Your answer should consist solely of the lines from the one holding "The width and height of the screenshot is (632, 1300)." through the final line of the entries, reproduced exactly and without pictures.

Working data:
━━━━

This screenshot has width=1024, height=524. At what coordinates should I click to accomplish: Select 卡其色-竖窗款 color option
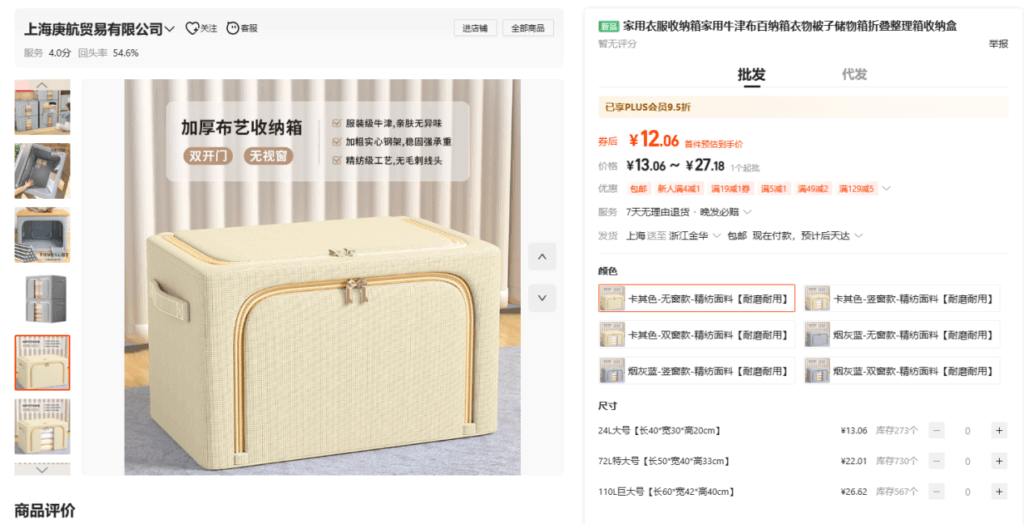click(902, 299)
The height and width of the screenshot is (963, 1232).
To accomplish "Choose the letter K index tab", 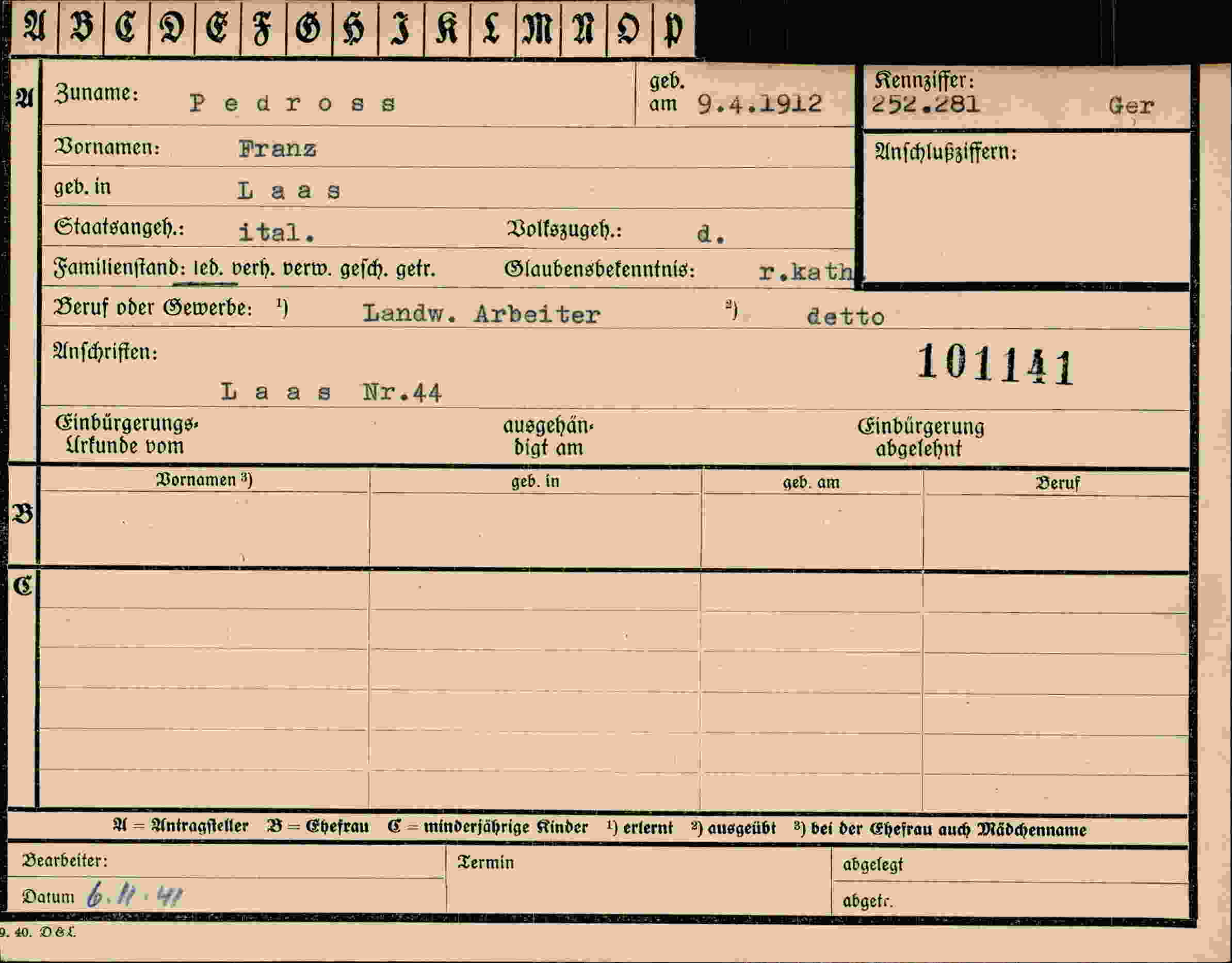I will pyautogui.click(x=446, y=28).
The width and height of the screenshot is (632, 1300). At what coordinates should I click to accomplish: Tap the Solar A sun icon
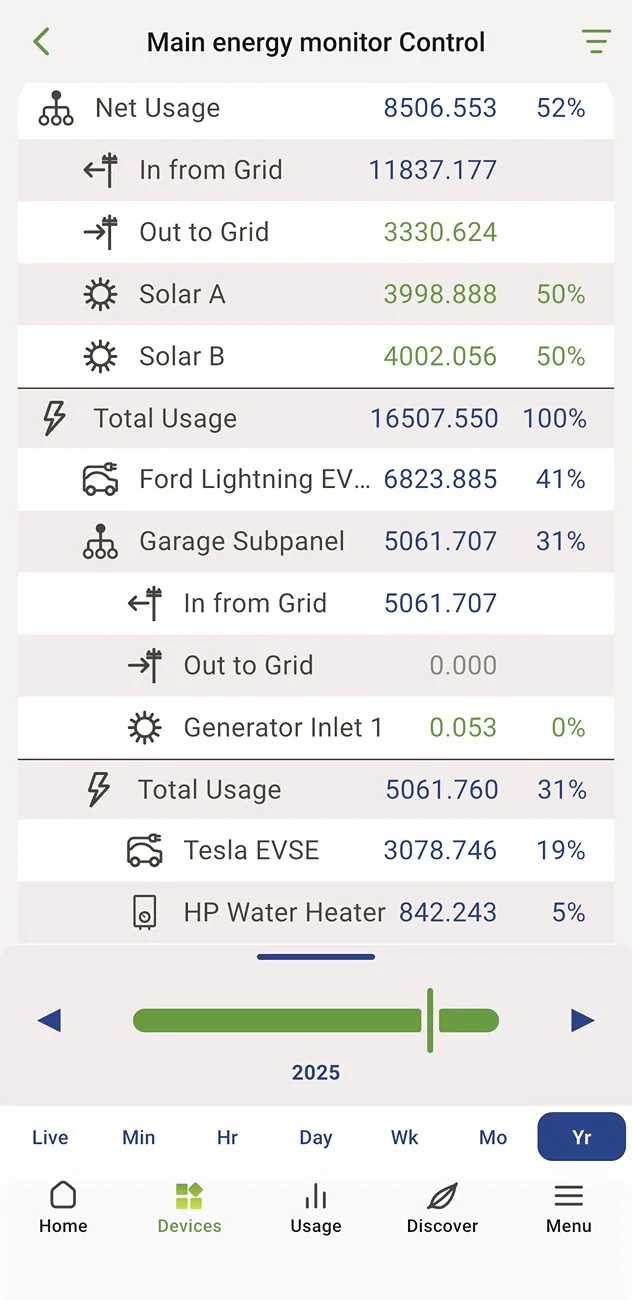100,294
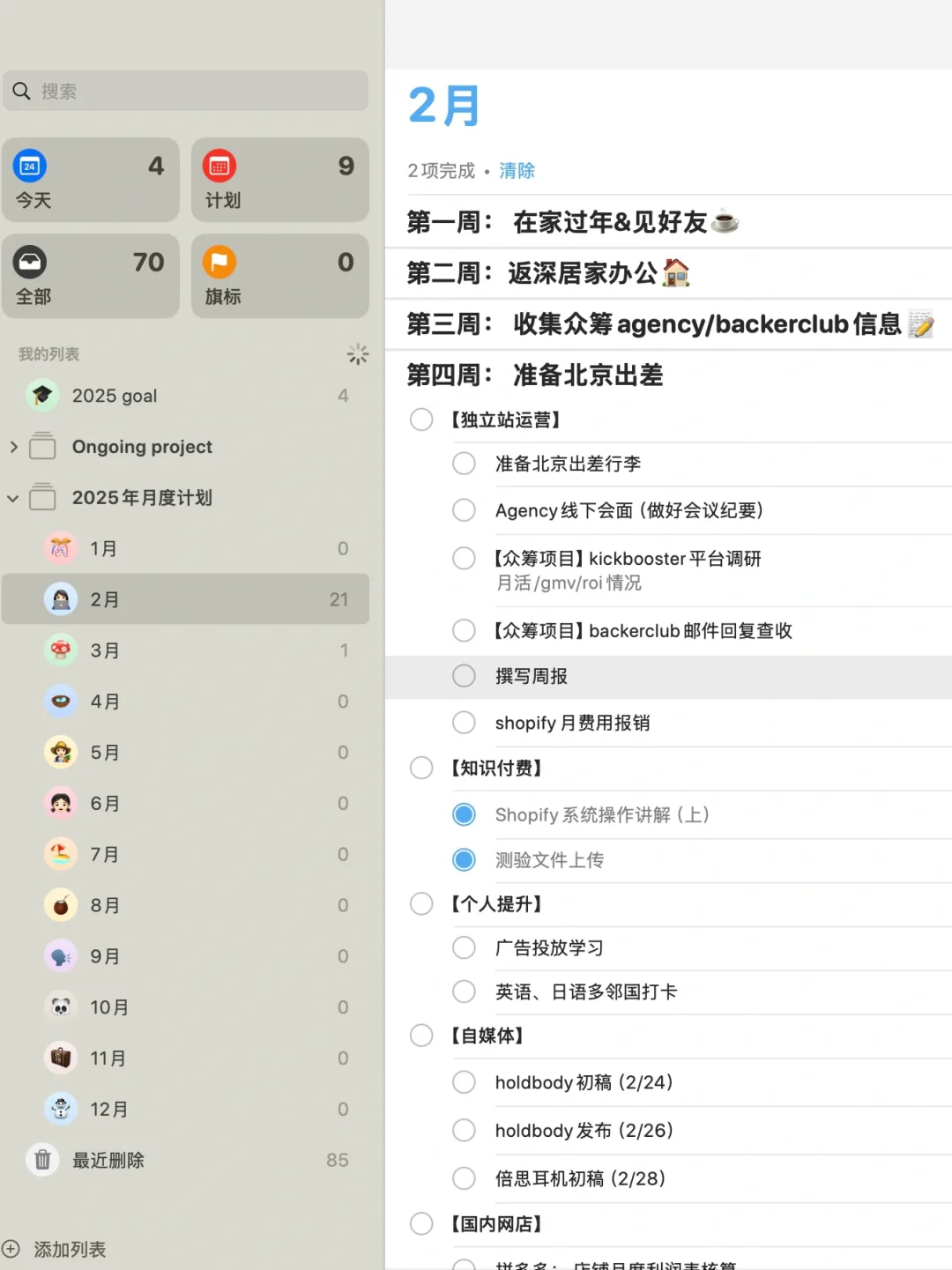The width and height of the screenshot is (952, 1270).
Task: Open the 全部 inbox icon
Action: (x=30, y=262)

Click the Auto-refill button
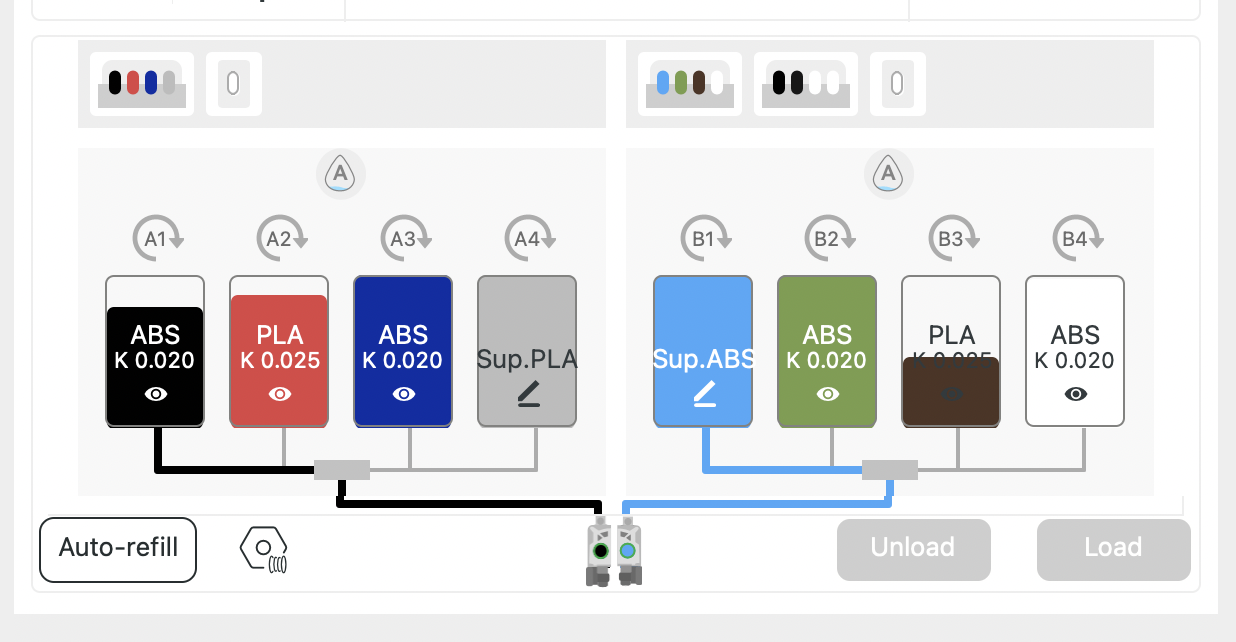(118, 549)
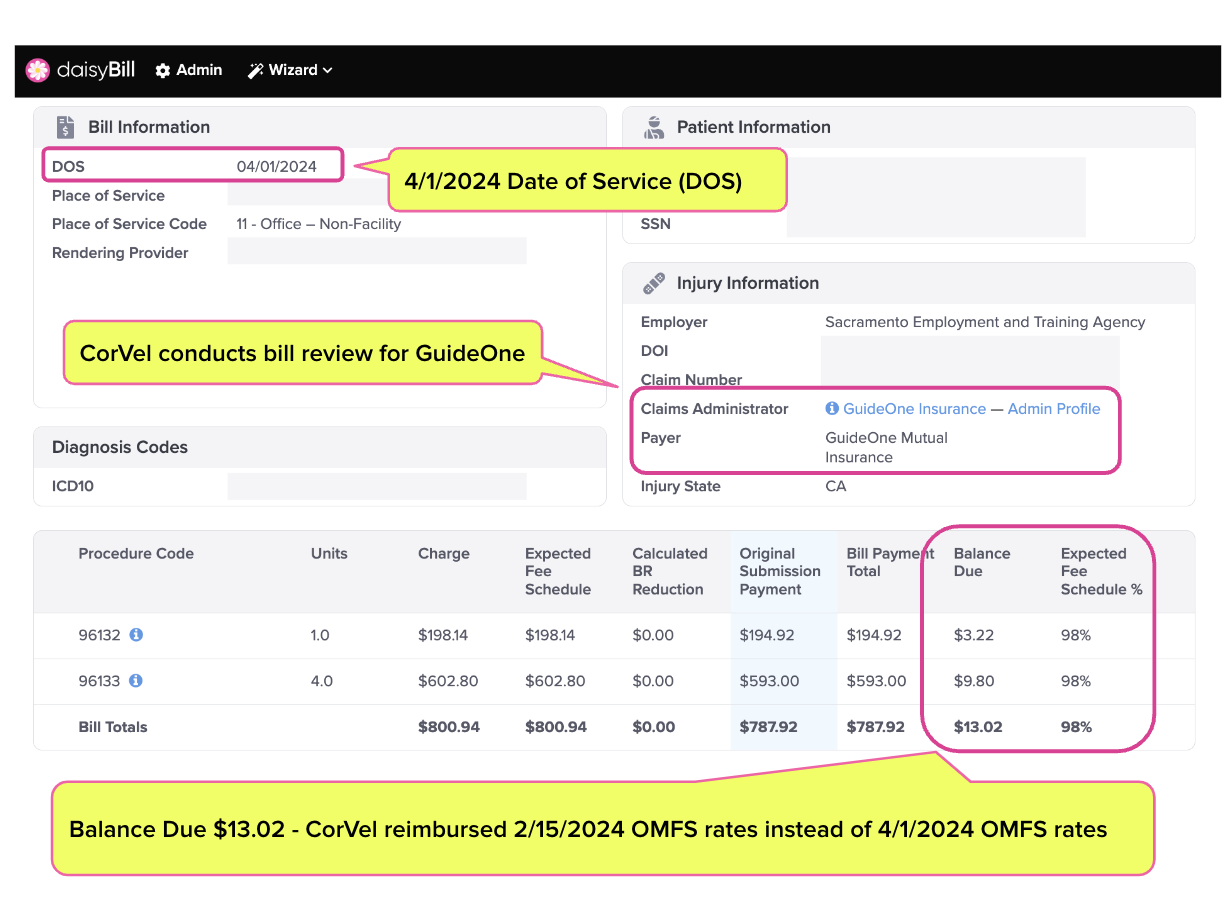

━━━━

Expected answer:
The width and height of the screenshot is (632, 1300). At what coordinates should I click to accomplish: Tap the Solar A sun icon
100,294
The width and height of the screenshot is (952, 1270).
Task: Open the 全部 inbox icon
Action: (x=30, y=262)

Click the Auto-refill button
(118, 549)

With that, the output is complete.